三、張飛対張郃
214年に益州を平定した劉備、
215年漢中を平定した曹操、
両雄の激突は必至です。
張飛は巴において張郃と戦います。
3.
曹公破張魯,留夏侯淵、張郃守漢川。郃別督諸軍下巴西,欲徙其民於漢中,進軍宕渠、蒙頭、盪石,與飛相拒五十餘日。飛率精卒萬餘人,從他道邀郃軍交戰,山道迮狹,前後不得相救,飛遂破郃。

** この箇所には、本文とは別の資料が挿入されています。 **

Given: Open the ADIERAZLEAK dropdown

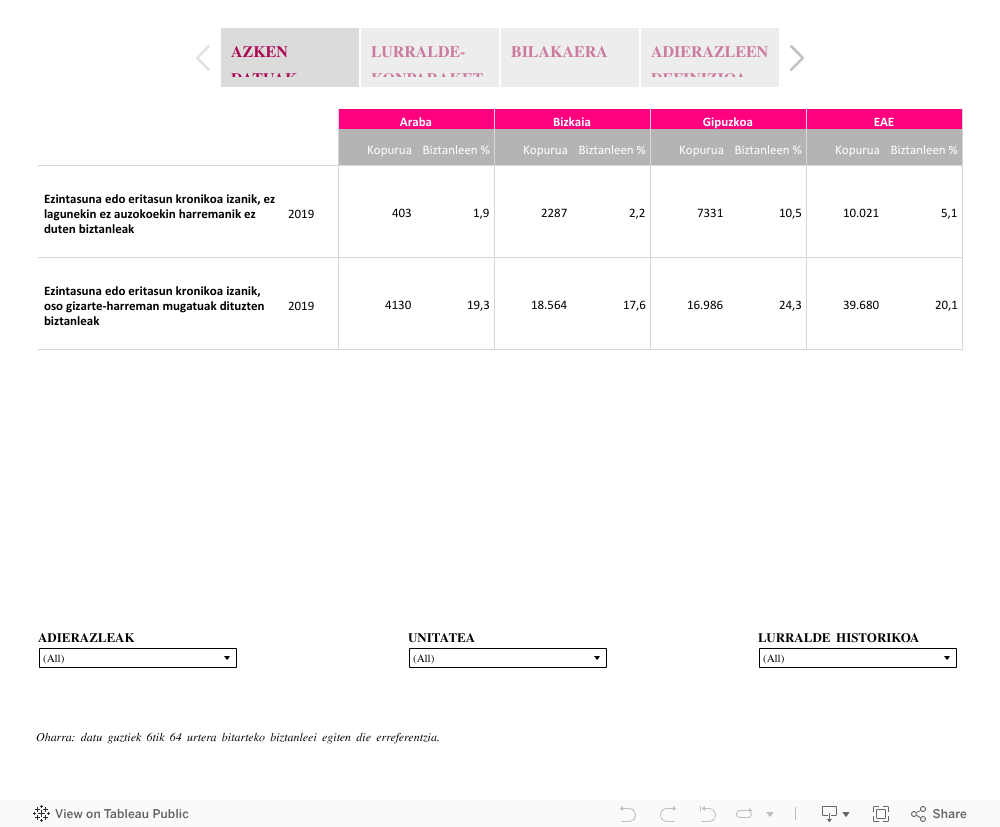Looking at the screenshot, I should coord(138,658).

郃棄馬緣山,獨與麾下十餘人從間道退,引軍還南鄭,巴土獲安。
(訳)
曹公が張魯を破ると、
夏侯淵・張郃を留めて漢川を守らせた。
張郃は別に諸軍を指揮して巴西を降し
その民を漢中に移そうとして
宕渠、蒙頭、盪石に進軍し
張飛と互いに防ぎ合うこと五十余日に及んだ。
張飛は精兵一万余を率いて
他の道より張郃の軍を迎撃して交戦したが
山道が狭く、張郃の軍は前後が互いに
助け合うことができなかった。
かくして張飛は張郃を破った。
張郃は馬を棄てて山に沿って
ただ麾下の十余人だけを連れて
間道を抜けて退却し
軍を退いて南鄭へ帰還した。
巴の地は平穏を取り戻した。
(註釈)
曹操から逃げ回ってばかりの
劉備でしたが、荊・益の二州を領し
ようやくまともに曹軍と
交戦できるようになります。
益州平定後に巴西の太守となった張飛は
曹操が漢中の抑えとして配置した
張郃と激突します。
張郃伝によると
張郃は巴西・巴東の二郡を降し
住民を漢中に移すことには成功したものの
宕渠で張飛の抵抗に遭い
漢中まで撤退したとあります。
張飛は隘路を利用して
張郃の軍勢を分断して倒しています。